(02-03-2021 03:18 AM)AllTideUp Wrote: (02-02-2021 08:13 PM)bigblueblindness Wrote: We can hope all we want, but the SEC will move to 9 or 10 conference games when the most predictable thing happens...someone is willing to make an offer we can't refuse in terms of $$$ to broadcast it. It will have to be hefty to potentially sacrifice a home game or two from the season schedule
I think there are some creative ways to make up those home games.
For one, a better schedule will lead to higher ticket prices so you don't have to make up every dollar in media revenue.
Secondly, I like the idea of a tuneup game. Play a local FCS squad in the late Summer and it will simply act as a preseason game. That way, you can get a lot of reps in for guys that won't necessarily be starting. That or maybe determine some position battles. Either way, fans will turn out for that after a long offseason. That's one game you don't have to lose.
Third, in my high school days schools used to play jamborees. That's 3 or 4 schools from the same area coming together and playing a quarter against each other or something like that. Schools could host events like this in the Spring and make it a fun atmosphere. It wouldn't be the same as an extra home game, but every little bit helps.
Hi ATU, et. al. I'd like to comment on this. I'll try to get through this. Recently I had cataract surgery, and the new eyeglasses are over two weeks past due.
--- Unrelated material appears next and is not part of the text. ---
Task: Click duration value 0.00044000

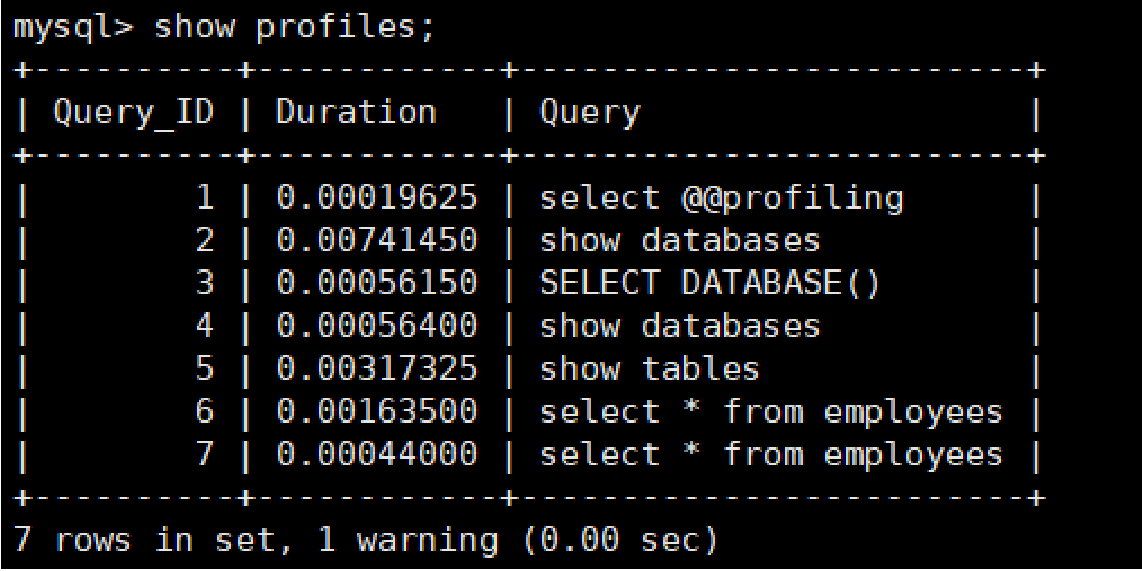Action: pos(377,455)
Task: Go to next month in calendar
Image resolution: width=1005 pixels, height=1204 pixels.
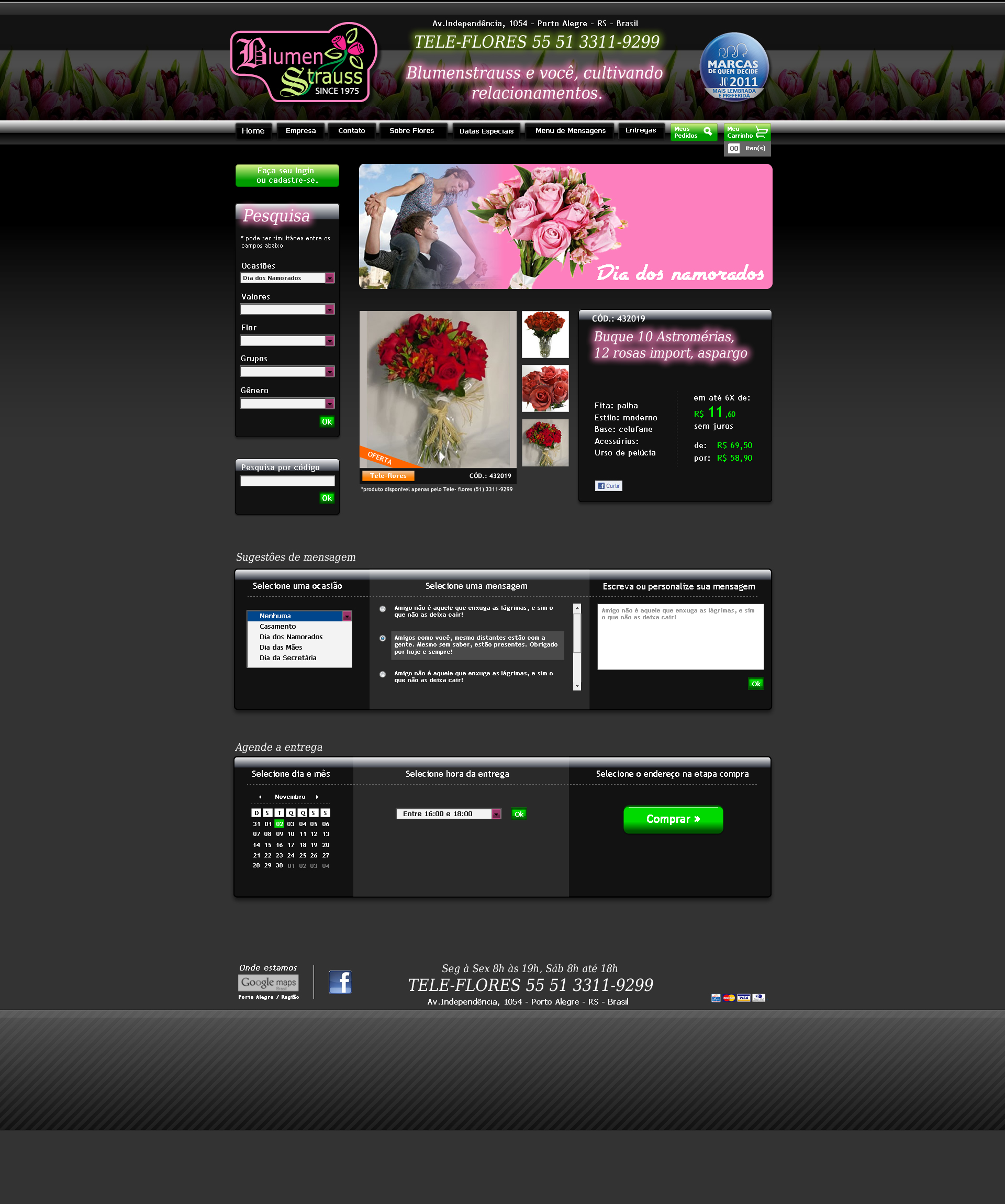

That with a dexterity challenge, I find blurriness and an ache are not an endearing combination.
I can understand for Alabama, and perhaps a few others in the SEC, a ten game conference schedule in football would be profitable and preferred. For Alabama, due largely to their central location, all their frequent and prime rivalries dwell in the SEC. For schools more on the outer edges of the SEC, that characterization applies less so. We acknowledge the in-state rivalry games with ACC schools, for example.
I endorse requiring each school scheduling ten P-5 games per season. What I have not thought through extensively, is the structuring. Here are several points on this:
1. I'd like to see primary in-conference and out-of-conference games be maintained. These are the games with in-state and neighboring state schools that have solid fan interest, are well attended and traditional, and are viewed as lucrative.
2. I support "flex" scheduling. Perhaps for a school such as Vanderbilt, allow them to have fewer in-conference fb games; and permit substitute scheduling with schools such as Wake Forest, Duke, Army, and G-5 types such as Tulane, Rice, and SMU.
Let all members have a reasonable, compatible schedule, at least in terms of intent.
How to prevent such an arrangement being abused in practice, I won't try to explain here.
3. Can there be a clever way to devise a conference championship eligibility format whereby not all member schools are playing an in-conference schedule of ten games plus two free choices? I am not trying to impose an idea, for example, such as making Notre Dame eligible in the ACC for a championship by playing traditionally just five games with ACC schools yearly.
4. Could championship eligibility move to being based more on polling and pre-established criteria rather than reliance solely/predominantly on in-conference W-L records? Could, somehow, a non-conference P-5 game, or an added game with a SEC opponent, be calculated in conference standings, or become more purposeful in assessing a school's strength for a playoff spot? Let me say though, on the field performance is a critical determinant.
Here is what I vaguely suggest, knowing it has flaws to be rectified:
*All SEC member schools continue to play the established eight games with conference opponents.
*Require two additional games with approved P-5 type schools,
in OR out of conference.
*Allow for two free-choice games to be scheduled yearly. No more than one FCS game would be acceptable as with the current policy. Place an added criteria on approval with a game per a FCS school (in-state, regional, scholarship awards, etc.).
*Permit a school to opt-out for a season, or a longer designated period, to do alternate scheduling but maintain a minimum of six conference divisional games. However, the school would not be eligible for the conference championship, and would receive a proportional reduction in conference and TV revenue for football.
*There is value in playing P-5 schools from other conferences. Some intersectional games draw strong ratings. Pressing forward just internally for a conference may reduce the number of inter-conference battles and opportunities for comparative analysis of conference strength.
This wouldn't be perfection; nothing would be.